[Records from a data source]
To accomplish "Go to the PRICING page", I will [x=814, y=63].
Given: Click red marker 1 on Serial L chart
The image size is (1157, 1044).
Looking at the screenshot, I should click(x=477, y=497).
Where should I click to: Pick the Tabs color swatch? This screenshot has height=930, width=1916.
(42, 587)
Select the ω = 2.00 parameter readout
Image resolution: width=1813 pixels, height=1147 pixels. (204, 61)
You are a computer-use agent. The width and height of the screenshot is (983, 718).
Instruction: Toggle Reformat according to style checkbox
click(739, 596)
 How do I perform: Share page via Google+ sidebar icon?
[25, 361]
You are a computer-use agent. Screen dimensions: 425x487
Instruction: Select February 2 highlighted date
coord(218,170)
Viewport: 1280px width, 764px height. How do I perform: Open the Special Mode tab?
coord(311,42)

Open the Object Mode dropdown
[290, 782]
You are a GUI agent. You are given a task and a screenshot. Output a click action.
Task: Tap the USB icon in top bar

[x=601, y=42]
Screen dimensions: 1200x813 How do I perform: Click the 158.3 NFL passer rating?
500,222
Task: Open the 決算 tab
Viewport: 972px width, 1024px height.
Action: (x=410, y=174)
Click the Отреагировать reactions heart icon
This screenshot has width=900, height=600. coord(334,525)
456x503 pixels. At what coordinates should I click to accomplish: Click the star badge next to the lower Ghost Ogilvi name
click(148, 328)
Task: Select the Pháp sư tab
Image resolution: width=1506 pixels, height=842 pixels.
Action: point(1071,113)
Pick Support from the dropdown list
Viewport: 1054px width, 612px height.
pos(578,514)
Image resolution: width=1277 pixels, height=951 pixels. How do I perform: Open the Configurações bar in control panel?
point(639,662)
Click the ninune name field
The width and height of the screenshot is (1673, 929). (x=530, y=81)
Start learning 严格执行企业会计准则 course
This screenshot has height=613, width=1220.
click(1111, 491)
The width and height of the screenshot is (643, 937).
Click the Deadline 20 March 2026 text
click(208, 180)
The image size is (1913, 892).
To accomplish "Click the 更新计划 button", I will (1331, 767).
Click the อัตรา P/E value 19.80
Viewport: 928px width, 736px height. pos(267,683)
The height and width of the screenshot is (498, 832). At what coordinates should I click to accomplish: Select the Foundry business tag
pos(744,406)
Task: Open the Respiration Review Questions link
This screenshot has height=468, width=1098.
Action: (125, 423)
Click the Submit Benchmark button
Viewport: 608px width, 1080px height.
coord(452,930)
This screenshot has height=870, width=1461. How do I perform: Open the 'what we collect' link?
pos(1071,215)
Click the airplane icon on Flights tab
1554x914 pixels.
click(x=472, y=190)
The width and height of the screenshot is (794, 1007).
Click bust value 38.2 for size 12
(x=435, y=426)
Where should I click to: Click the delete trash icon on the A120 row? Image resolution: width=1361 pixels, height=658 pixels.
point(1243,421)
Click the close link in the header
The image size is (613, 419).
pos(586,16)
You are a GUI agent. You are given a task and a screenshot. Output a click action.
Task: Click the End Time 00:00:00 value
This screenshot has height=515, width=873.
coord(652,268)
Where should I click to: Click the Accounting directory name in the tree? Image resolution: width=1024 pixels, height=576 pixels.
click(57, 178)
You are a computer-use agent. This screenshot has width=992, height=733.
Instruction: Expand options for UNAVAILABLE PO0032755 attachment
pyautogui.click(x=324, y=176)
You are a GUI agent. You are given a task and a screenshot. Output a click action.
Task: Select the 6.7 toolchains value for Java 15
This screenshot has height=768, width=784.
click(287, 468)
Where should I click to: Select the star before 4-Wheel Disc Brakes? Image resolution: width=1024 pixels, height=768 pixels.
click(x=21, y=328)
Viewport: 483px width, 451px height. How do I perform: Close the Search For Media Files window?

Exercise brief:
Keep to the lines above, from the first one through the line where "You are a computer-use agent. The" appears, and copy them exactly.

Written response:
To accomplish "Go to the PRICING page", I will [x=814, y=63].
Given: Click red marker 1 on Serial L chart
The image size is (1157, 1044).
Looking at the screenshot, I should click(x=477, y=497).
Where should I click to: Pick the Tabs color swatch? This screenshot has height=930, width=1916.
(42, 587)
Select the ω = 2.00 parameter readout
Image resolution: width=1813 pixels, height=1147 pixels. (204, 61)
You are a computer-use agent. The width and height of the screenshot is (983, 718).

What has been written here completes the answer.